Forman, who was a leading member of the SNCC delegation to Africa, said in 1972: “[T]he trip for me was a culmination of my life in several ways. Africa as a black continent, as our homeland, had always been on my mind.” The SNCC executive secretary went on to say, “I had also dreamed for years of helping to build an organization to achieve popular power in the United States and then to relate it with one or more African countries for common revolutionary purposes.”
After 1966, SNCC would create an International Affairs section under Forman’s direction. Forman represented the organization at an international conference on settler colonialism in southern Africa that was held in Zambia in 1967. He also spoke before the United Nations Fourth Committee on Decolonization later that same year.
The role of SNCC during this period illustrated the interconnectedness of the African-American struggle and developments on the continent of Africa. This intersection of the history of Africans in various parts of the world would continue throughout the remaining years of the 20th century.
SNCC, urban rebellions & the workers’ movement
What distinguished SNCC from other civil rights organizations was its work within the cities, small towns and rural areas of the South where the development of local leadership was a key aspect of its political program. In 1965-66 in Lowndes County, Ala., SNCC’s work with farmers and youth led to the formation of the original Black Panther Party.
Not only did the Black Panthers in Alabama push for the right to vote and the development of an organization that was independent of the racist-controlled state Democratic Party, it also advocated and practiced self-defense for activists and the community as a whole. These efforts spread throughout the country and created the conditions for the founding of the Black Panther Party for Self-Defense by Huey P. Newton and Bobby Seale in Oakland, Calif., in October 1966.
Between 1964 and 1968 hundreds of urban rebellions erupted throughout the U.S. Chapters of the Black Panther Party grew rapidly all over the country from 1967 to 1969. The FBI and local law-enforcement agencies responded to the upsurge in revolutionary activity by directly and indirectly killing Malcolm X in 1965, Martin Luther King Jr. in 1968, and Fred Hampton and Mark Clark in 1969. Hundreds of members of SNCC and the Black Panther Party and other revolutionaries were harassed, imprisoned and driven into exile.
In 1968, African-American workers in Detroit began to engage in wildcat strikes demanding an end to racism and superexploitation in the automotive industry. These struggles were soon linked to the efforts of community organizers and students who were waging battles around education issues, housing and police brutality.
The National Black Economic Development Conference was held in Detroit in April 1969, where the demand for reparations was put forward when Forman issued the Black Manifesto, calling for massive compensation for centuries of slavery and national oppression. Forman would soon join the League of Revolutionary Black Workers, which grew out of the African-American independent labor struggles of the period in Detroit and around the country.
The students at Wayne State University in Detroit took control of the campus newspaper and turned it into the official publication of the LRBW. The daily newspapers published on campus were distributed at plant gates and within the African-American community.

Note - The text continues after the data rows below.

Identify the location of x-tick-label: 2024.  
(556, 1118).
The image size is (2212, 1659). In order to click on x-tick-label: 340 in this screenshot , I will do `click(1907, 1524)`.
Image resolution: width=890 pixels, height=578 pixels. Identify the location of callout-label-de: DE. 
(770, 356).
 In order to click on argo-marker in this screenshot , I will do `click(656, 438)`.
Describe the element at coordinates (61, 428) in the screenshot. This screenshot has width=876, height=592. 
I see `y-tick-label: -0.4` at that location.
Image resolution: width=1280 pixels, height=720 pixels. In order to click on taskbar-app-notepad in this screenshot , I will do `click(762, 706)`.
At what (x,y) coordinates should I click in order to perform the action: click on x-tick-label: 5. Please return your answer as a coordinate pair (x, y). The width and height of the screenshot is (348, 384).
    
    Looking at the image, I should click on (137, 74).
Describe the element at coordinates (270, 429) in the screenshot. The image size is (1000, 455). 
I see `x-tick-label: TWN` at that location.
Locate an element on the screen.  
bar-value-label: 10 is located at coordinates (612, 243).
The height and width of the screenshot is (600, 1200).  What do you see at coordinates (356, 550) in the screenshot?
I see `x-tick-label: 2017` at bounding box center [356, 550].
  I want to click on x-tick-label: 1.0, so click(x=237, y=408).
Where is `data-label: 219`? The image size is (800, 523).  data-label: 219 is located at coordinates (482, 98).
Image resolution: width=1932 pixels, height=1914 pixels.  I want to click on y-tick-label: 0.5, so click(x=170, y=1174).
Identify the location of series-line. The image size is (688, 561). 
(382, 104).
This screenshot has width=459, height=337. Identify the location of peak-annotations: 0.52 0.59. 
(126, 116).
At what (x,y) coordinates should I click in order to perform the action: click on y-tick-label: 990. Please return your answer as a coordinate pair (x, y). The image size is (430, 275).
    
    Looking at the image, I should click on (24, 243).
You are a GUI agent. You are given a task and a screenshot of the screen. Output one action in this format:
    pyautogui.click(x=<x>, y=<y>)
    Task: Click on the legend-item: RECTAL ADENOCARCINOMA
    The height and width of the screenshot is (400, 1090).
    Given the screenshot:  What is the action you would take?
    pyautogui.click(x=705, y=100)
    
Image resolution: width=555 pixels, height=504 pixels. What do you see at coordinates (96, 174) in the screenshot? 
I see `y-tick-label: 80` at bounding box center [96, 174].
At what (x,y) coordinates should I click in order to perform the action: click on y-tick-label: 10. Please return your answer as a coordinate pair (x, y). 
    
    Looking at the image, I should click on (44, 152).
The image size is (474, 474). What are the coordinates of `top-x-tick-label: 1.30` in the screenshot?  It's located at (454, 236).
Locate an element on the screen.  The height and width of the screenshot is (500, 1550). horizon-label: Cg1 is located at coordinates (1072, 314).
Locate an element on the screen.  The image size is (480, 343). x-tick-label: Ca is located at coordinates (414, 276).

These developments illustrated clearly the necessity for the student movement to merge with the broader movement of workers against capitalism and national oppression.
The student activists of the present period must learn from the struggles of the 1960s. By linking the cutbacks in education to the overall economic crisis of capitalism, students and youth can become an important force in the burgeoning movement against the most aggressive attacks against the working class since the Great Depression.